I have 0.4.35 OMV. I am serving linux based filesystems from a 2TB(formatted) RAID10 (underpinning LVM) made up of 4x1TB drives. Everything there works fine. (Indeed I find it quite impressive, speed wise, running on a repurposed D510)
I also have three flash based (SSD/SDHC) filesystems. Two of these are VFAT type filesystems, and as you know, linux permissions do not work correctly on VFAT filesystems. The best fix seems to be (Ref: https://www.kernel.org/doc/Doc…tion/filesystems/vfat.txt ) to set the UID and/or GID and/or UMASK of the filesystem at mount time. I have verified that this does indeed work. (By work here I mean that the desired user, which is a configured OMV user, can write to the share mounted via CIFS). The problem is that OMV creates the entry in /etc/fstab to look like this:
/dev/disk/by-uuid/C7E4-004C /media/C7E4-004C vfat defaults,nofail 0 2
and I need it to look like this:
/dev/disk/by-uuid/C7E4-004C /media/C7E4-004C vfat defaults,gid=100,umask=002,nofail 0 2
This would not be a problem if OMV would leave the entry alone once I get it the way I need it, however it appears that when my OMV box reboots that the filesystem mount entries are recreated.

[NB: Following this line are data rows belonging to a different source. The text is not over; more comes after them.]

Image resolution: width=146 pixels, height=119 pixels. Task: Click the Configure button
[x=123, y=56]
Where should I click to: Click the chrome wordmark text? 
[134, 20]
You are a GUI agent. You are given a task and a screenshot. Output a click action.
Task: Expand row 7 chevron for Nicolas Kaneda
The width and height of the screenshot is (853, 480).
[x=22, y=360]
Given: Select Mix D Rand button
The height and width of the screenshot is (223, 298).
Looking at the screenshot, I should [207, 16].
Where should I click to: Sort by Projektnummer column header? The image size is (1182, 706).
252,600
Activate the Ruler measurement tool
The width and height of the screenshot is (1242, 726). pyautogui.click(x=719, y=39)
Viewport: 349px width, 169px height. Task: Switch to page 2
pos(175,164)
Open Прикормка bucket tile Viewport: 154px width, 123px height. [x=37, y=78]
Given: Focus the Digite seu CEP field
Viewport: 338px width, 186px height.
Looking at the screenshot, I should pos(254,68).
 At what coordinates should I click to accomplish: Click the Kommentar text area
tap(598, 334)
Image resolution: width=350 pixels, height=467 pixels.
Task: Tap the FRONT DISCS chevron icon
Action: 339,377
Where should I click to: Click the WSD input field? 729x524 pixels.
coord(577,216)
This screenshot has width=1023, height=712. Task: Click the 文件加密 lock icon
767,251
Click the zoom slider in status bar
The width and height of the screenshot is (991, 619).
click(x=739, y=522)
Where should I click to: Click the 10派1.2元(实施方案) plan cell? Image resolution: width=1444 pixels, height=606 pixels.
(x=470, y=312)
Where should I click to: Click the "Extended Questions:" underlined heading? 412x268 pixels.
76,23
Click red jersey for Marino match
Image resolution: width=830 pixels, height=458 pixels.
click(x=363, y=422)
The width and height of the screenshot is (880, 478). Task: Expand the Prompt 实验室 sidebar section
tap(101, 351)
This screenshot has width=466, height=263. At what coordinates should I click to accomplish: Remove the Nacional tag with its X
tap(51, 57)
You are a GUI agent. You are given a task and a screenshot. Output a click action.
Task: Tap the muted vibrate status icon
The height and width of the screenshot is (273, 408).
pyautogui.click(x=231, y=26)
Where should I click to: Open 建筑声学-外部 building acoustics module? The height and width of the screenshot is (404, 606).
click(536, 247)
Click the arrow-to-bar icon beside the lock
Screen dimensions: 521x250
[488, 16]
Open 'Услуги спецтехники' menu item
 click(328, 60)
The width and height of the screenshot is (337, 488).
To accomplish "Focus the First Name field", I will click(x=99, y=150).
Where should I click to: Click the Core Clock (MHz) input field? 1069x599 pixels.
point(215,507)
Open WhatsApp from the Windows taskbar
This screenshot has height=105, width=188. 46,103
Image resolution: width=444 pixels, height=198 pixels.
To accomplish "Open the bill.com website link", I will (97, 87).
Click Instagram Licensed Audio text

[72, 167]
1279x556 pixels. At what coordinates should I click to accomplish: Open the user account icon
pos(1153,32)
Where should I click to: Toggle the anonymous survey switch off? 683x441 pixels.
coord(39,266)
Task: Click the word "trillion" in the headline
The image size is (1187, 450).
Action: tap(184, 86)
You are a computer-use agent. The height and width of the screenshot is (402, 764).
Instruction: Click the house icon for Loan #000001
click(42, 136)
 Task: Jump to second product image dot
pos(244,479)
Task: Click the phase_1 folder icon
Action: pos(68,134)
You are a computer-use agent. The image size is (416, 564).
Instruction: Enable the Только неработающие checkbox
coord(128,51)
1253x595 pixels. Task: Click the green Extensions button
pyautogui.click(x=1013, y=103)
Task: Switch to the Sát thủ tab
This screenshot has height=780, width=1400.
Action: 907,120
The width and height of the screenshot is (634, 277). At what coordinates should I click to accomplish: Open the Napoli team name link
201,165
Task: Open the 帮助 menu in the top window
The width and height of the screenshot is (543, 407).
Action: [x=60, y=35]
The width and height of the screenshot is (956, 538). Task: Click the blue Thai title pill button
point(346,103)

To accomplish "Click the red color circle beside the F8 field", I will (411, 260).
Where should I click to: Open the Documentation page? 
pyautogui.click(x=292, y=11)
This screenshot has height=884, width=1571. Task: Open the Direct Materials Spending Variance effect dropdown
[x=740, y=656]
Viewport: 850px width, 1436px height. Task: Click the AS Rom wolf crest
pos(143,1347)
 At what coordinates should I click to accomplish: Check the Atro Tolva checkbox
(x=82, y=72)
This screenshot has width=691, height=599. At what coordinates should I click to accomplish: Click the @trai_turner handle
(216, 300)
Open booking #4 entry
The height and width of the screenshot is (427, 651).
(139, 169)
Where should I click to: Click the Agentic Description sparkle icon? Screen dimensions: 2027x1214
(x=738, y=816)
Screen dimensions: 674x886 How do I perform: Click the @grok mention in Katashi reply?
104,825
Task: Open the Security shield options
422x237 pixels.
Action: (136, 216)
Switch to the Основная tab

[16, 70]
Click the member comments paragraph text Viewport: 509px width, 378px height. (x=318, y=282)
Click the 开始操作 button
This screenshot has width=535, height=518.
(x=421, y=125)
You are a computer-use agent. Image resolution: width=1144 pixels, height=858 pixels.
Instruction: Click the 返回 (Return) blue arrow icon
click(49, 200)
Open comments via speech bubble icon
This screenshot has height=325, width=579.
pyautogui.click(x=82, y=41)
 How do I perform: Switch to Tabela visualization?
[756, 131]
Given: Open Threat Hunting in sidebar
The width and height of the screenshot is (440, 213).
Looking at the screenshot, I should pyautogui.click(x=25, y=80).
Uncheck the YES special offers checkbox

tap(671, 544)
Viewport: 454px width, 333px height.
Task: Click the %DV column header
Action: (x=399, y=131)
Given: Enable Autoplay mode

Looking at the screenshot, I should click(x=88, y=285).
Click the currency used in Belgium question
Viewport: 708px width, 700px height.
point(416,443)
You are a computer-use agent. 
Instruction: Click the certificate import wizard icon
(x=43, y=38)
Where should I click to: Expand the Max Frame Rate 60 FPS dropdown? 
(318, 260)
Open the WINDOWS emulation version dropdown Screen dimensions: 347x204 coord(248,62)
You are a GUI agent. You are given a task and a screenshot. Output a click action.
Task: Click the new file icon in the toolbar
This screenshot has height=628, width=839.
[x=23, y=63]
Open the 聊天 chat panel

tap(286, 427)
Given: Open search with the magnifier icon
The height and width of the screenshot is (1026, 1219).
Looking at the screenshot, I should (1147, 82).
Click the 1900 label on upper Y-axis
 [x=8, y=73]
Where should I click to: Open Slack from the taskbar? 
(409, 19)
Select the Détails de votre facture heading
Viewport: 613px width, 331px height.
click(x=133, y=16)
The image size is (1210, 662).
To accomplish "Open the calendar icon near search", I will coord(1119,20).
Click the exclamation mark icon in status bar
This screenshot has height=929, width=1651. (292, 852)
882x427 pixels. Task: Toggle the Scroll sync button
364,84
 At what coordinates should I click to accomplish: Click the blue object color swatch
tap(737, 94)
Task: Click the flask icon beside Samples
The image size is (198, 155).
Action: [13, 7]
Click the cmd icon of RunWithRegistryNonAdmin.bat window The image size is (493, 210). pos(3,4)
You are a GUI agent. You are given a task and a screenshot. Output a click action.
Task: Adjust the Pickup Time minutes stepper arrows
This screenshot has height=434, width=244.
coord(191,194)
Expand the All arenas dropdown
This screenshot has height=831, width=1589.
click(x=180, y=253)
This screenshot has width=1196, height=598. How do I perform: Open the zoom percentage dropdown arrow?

This suggests to me that the best solution would be to alter the OMV UI and add an "Edit" function for vfat filesytems. This would then allow the user to optionally specify the UID, GID and MASK options for the mount entry in fstab. If nothing were specified, then the current "default" entry would be created.
A second alternative would be to alter the OMV code so that it did not alter vfat entries in /etc/fstab that contain any of these options.
There may be a third alternative that involves some durable configuration changes (that is, they survive a reboot) that can be done from the GUI or the command line that I am unaware of.
I welcome suggestions as to the third alternative (custom startup script that replaces fstab - probably *NOT* a good idea) or the likelihood of this being fixed in OMV code.
Note that when I say "OMV code" here I am lumping in the underlying kernel, drivers, etc with the ACTUAL omv code. I would welcome a fix at any of these points.